Page 2 of 8
Re: CPU Load Spike daily
Posted: Mon Jul 07, 2014 1:11 pm
by BanditBBS
This is a "test" system as I couldnt release this to the wild with this issue. So I will attempt this fix and report back tomorrow. The machine is unusable right now as we are in the spike window. I will get you the nagios.cfg and PM it to you as requested.
EDIT: Test initiated. I fought through the sluggish system

Re: CPU Load Spike daily
Posted: Mon Jul 07, 2014 1:47 pm
by BanditBBS
Capture.JPG
I left nagios off for 6 minutes and it is now 10+ minutes after I turned it back on and still seems spread out ok. System is usable as well. True test will be 12:30CST tomorrow, I'll report back then.
Re: CPU Load Spike daily
Posted: Mon Jul 07, 2014 4:55 pm
by slansing
Excellent!
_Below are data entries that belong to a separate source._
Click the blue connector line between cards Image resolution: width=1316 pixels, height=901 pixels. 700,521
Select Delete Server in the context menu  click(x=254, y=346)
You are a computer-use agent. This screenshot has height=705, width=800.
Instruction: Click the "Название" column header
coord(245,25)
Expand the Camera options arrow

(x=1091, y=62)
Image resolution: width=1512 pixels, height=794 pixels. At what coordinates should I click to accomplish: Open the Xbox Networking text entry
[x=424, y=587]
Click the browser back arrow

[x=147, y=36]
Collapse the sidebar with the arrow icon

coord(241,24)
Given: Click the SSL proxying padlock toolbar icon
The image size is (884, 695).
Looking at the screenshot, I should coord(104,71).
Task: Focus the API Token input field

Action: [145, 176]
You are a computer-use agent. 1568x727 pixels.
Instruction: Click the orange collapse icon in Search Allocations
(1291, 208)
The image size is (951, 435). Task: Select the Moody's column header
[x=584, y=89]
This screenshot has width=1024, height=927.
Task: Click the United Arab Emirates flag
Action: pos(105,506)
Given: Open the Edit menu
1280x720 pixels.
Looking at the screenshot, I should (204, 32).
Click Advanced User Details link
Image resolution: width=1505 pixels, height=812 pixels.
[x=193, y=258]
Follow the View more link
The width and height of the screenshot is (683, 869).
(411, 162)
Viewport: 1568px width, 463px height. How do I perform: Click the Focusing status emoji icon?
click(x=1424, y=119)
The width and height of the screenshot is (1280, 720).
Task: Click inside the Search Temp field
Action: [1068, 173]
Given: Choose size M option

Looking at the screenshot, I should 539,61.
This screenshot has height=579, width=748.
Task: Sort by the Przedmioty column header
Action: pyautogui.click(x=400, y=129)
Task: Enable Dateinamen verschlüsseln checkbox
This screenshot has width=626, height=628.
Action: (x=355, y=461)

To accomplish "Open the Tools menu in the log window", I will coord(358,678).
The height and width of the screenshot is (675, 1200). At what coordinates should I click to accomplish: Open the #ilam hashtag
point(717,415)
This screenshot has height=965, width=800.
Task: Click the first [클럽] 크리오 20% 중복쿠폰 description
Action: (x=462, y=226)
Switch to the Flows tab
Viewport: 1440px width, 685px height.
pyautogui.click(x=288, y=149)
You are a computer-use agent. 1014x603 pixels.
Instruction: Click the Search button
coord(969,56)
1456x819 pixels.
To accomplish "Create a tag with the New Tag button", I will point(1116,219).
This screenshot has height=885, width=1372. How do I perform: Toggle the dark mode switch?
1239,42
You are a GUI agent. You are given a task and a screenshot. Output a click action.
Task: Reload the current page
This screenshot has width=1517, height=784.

We look forward to hearing tomorrow, thanks for checking back in!
Re: CPU Load Spike daily
Posted: Tue Jul 08, 2014 12:34 pm
by BanditBBS
Like clockwork the load spike just started.
Maybe that was just a small spike, it went back down. I know as soon as i type this it'll go back up again....just ignore me, I'll report back in an hour.
Re: CPU Load Spike daily
Posted: Tue Jul 08, 2014 1:02 pm
by BanditBBS
Ok, its 30 minutes into the spike window and I can say it seems ok. However, after applying that scheduling patch yesterday, look at this:
Service is setup for 5 minute check intervals but scheduler gave it 10 mins:
Capture1.JPG
After those 10 minutes, this time it gave it 6 minutes:
Capture2.JPG
EDIT: The ones scheduled for hourly are even way worse. Anywhere between 15 and 40 minutes the next check gets scheduled for.
Re: CPU Load Spike daily
Posted: Tue Jul 08, 2014 1:52 pm
by BanditBBS
And now I just want to give up. Seems after a week straight of the spike starting at 12:30CST today it magically started at 13:30CST. Server is unusable for past 20 minutes. I'm sure if I stopped nagios for a few minutes it'd be fine until tomorrow.
Re: CPU Load Spike daily
Posted: Tue Jul 08, 2014 4:28 pm
by abrist
Eric[1] is working diligently on this issue. I will make sure to pull him into this topic.
Re: CPU Load Spike daily
Posted: Tue Jul 08, 2014 4:36 pm
by BanditBBS
abrist wrote:Eric[1] is working diligently on this issue. I will make sure to pull him into this topic.
Thanks Andy.
Just to update, here is today's perf graph.
Capture.JPG
FYI - Displaying EST times as I am currently in Ohio
It wasn't nearly as long as the previous 7 days, and not even as long s it looks like it was in this graph since rrd averages over time. But there were a couple large spike that made the machine unusable for 10-15 minutes each. So it did get better with applying that schedule patch, just not 100% better. But then there is the scheduling time and they are just way to off. There are items I need checked every 5 minutes, that is why they are set that way, if it doesn't get checks for 10 minutes instead it could cost customers money. And for the 1 hour scheduled stuff, some are looking for files that are only present once per hour, so it it checks short, then it'll always error out. So in short, the new scheduling is not good at all*except for the load easing).
Re: CPU Load Spike daily
Posted: Tue Jul 08, 2014 5:35 pm
by abrist
BanditBBS wrote: So in short, the new scheduling is not good at all*except for the load easing).
I have a suspicion that commit will get reverted . . . .
More on this soon as Eric[1]'s work progresses. . . .
Re: CPU Load Spike daily
Posted: Wed Jul 09, 2014 9:24 am
by BanditBBS
Update: as of 9am CST I have been at double digit load for 25 minutes and counting. I'm going to kill the nagios process and le tit sit for a few minutes just so I can use the server.